◆ **Directions for this task**
I would like the line with "Screen dimensions: 1024x578" and every line after it, down to the end of the entries below, output exactly and without pictures.
*** Available data ***
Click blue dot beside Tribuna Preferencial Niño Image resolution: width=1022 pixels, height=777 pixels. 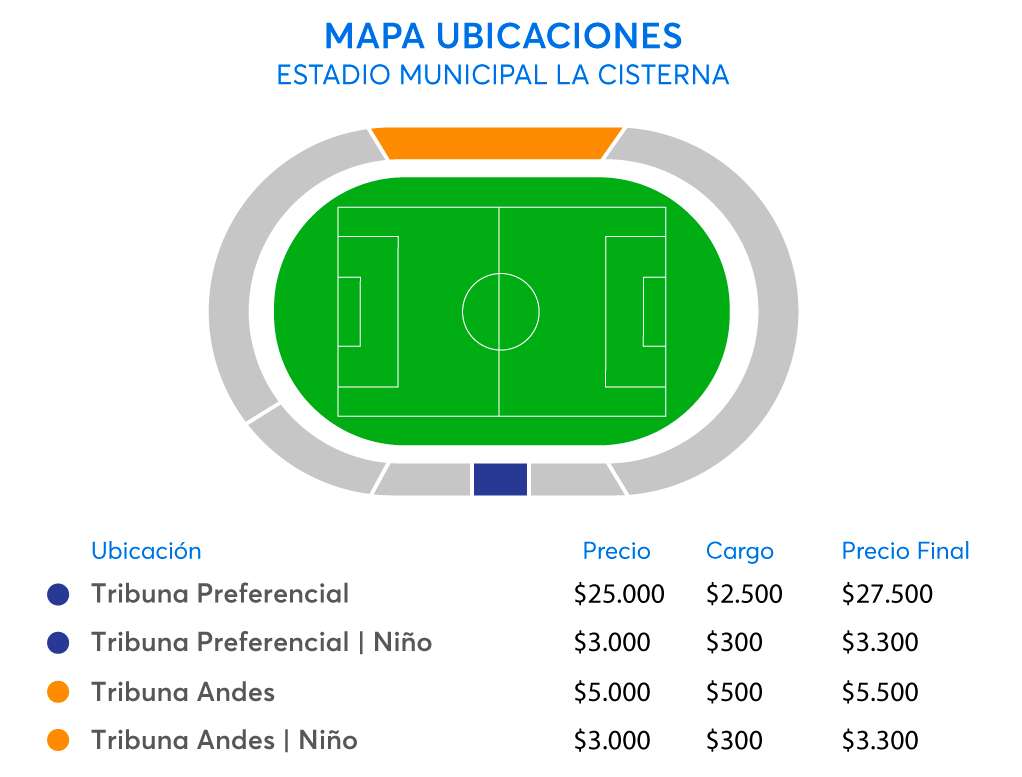(59, 643)
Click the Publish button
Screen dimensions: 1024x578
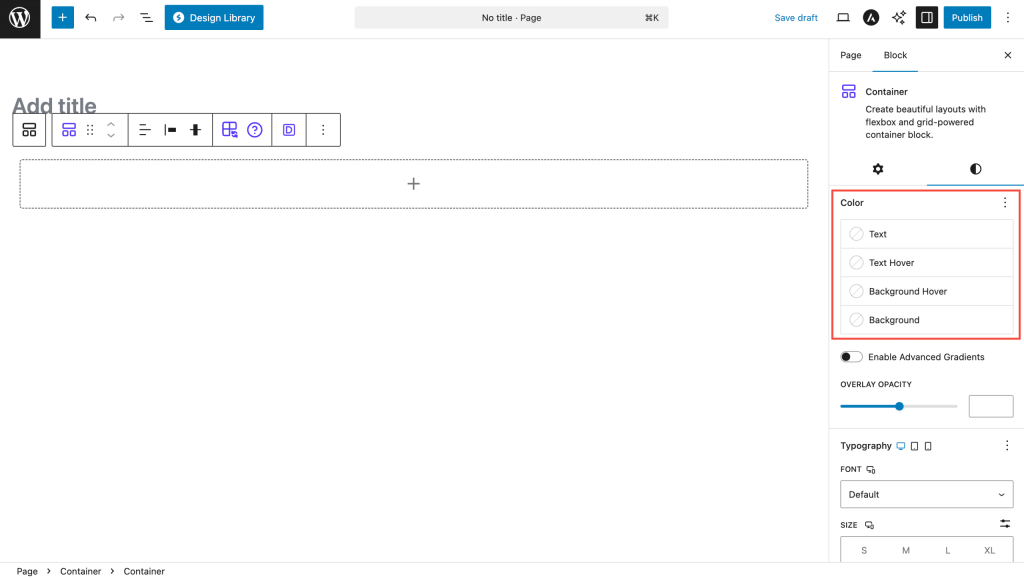click(967, 18)
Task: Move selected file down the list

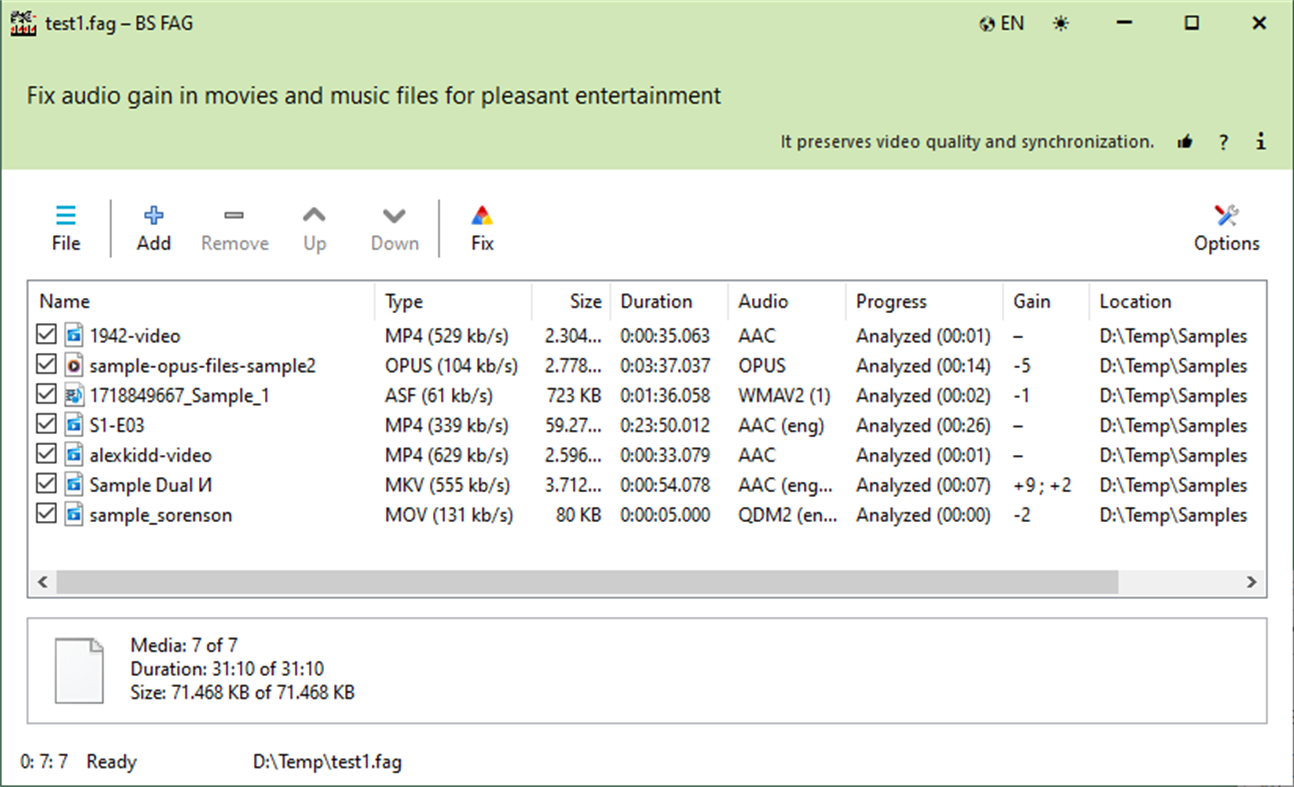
*** End of Available data ***
◆ **Output of the exercise**
Screen dimensions: 1024x578
click(967, 18)
Task: Move selected file down the list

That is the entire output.